The needs of any particular individual narrative moment may require an algorithm ranging in complexity from “raise dynamics logarithmically over eight measures” (i.e. a crescendo), to an astro-physics simulation or chaotic fractal structure. In fact, practical musical composition frequently requires many of these simultaneously. This means that the implementation must allow algorithms to combine correctly when applied simultaneously.

Related Work and Design Influences

Current developments in commercial MIDI sequencers suggest that they may expand their approach to include a limited support of algorithmic composition. In 2014, Apple implemented MIDI FX, a scripting language and a category of software components, into Logic Pro X. Logic’s MIDI FX selection currently offers only simple note processing such as pitch transposition and velocity limiting, along with an arpeggiator and automatic chord trigger. There is some development activity in the Logic Pro X user community to augment these functions with custom scripts. So far the scripts seem to attempt mainly to remedy performance problems such as MIDI continuous control re-direction, and there are few, if any, compositional features beyond the built-in arpeggiator. Some other sequencers such as Cakewalk and Reaper also incorporate scripting languages with varying degrees of flexibility.

Being a full-scale programming environment, Max/MSP is closer to an ideal solution. In principle, most of the plug-in behaviours described here could be programmed in Max/MSP, but to my knowledge no one has attempted anything on this scale.

Another influence on the design of the implementation is the modular analogue synthesizer. Many simpler behaviours correspond closely to function generators in a modular synthesizer. For example, the line behaviour described below is a type of envelope generator and the sine wave behaviour is a type of low frequency oscillator.

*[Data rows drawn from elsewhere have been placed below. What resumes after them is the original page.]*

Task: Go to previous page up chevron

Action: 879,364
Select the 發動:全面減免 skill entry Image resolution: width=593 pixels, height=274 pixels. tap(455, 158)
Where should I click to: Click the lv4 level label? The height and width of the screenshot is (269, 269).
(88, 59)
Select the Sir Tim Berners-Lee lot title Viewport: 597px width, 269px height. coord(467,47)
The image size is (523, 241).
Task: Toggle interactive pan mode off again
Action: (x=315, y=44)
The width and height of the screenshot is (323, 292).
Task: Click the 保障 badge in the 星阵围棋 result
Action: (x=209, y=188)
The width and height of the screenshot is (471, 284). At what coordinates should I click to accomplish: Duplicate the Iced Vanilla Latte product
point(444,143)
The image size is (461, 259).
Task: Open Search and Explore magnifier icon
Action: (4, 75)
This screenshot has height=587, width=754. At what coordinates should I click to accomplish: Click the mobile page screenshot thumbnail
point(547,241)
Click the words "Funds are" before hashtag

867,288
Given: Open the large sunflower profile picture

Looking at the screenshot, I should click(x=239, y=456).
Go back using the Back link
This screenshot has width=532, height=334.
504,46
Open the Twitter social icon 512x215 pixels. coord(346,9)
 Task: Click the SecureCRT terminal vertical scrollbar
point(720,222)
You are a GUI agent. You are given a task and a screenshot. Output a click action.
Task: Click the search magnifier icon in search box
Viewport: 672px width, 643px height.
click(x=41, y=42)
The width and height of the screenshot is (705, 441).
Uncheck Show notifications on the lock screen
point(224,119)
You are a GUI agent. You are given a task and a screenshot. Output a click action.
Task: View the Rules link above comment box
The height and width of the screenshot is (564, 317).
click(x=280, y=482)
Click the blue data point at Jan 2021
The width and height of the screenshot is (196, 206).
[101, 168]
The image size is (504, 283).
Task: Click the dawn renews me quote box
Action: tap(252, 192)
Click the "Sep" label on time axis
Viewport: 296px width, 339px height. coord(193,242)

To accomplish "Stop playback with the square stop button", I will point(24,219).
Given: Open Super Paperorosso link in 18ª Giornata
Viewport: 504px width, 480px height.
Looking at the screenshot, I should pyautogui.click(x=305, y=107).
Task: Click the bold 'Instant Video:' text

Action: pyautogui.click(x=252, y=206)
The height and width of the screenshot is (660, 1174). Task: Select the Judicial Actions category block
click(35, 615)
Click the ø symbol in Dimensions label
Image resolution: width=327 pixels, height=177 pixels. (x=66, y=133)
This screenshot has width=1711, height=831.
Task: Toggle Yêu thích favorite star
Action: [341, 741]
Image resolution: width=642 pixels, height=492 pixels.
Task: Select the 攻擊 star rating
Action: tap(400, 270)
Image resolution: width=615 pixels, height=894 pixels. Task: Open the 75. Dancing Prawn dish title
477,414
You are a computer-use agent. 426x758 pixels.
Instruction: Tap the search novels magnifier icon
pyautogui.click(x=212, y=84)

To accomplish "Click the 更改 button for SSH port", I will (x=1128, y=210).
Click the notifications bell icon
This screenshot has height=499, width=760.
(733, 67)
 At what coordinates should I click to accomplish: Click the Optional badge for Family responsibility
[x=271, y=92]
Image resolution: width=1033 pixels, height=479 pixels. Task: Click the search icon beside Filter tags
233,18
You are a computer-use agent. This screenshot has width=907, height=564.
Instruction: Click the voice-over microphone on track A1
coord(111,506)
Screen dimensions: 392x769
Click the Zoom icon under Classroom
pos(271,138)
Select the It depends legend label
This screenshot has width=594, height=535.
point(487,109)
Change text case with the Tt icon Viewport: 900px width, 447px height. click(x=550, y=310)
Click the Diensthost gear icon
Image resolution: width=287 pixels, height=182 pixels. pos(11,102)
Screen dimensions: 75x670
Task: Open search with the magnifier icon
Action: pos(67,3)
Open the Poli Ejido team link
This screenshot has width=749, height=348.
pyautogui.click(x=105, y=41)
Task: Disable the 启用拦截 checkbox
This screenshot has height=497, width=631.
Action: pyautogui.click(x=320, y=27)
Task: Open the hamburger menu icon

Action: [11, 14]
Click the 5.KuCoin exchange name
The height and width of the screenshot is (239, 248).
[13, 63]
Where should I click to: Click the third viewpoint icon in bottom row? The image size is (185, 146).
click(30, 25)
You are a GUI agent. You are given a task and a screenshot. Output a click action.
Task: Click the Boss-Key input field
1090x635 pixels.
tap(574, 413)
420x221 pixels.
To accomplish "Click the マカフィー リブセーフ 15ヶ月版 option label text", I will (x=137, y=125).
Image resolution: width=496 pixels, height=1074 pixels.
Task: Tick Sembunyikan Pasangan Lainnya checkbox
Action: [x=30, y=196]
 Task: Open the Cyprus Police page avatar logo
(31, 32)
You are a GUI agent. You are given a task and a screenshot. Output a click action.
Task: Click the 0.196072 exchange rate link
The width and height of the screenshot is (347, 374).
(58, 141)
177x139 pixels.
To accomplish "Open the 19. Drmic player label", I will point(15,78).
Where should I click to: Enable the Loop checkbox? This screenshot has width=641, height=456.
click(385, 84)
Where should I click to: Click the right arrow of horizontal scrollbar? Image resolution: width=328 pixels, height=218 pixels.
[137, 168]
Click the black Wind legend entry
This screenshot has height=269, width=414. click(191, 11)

Like commercial music sequencers, commercial image animation software such as Autodesk Maya, Adobe After Effects and Apple Motion employ a layered “multi-track” approach. But unlike sequencers, they also provide sophisticated tools for the algorithmic creation and manipulation of moving images. They manage to do so with precision and flexibility, and without limiting non-algorithmic “hand-crafted” details. This type of software is the most immediate precedent for the work described here.

Apple’s Motion has been a particular inspiration for behaviours on the Transformation Engine, because of the originality of its design and the elegance of its implementation. After Effects, Maya and other digital animation software also include many plug-ins that produce dynamic effects, from simple line-based key frame animation to nature-simulating particle systems.

While these software systems are the closest precedents for the author’s own work, none deal with specifically musical requirements.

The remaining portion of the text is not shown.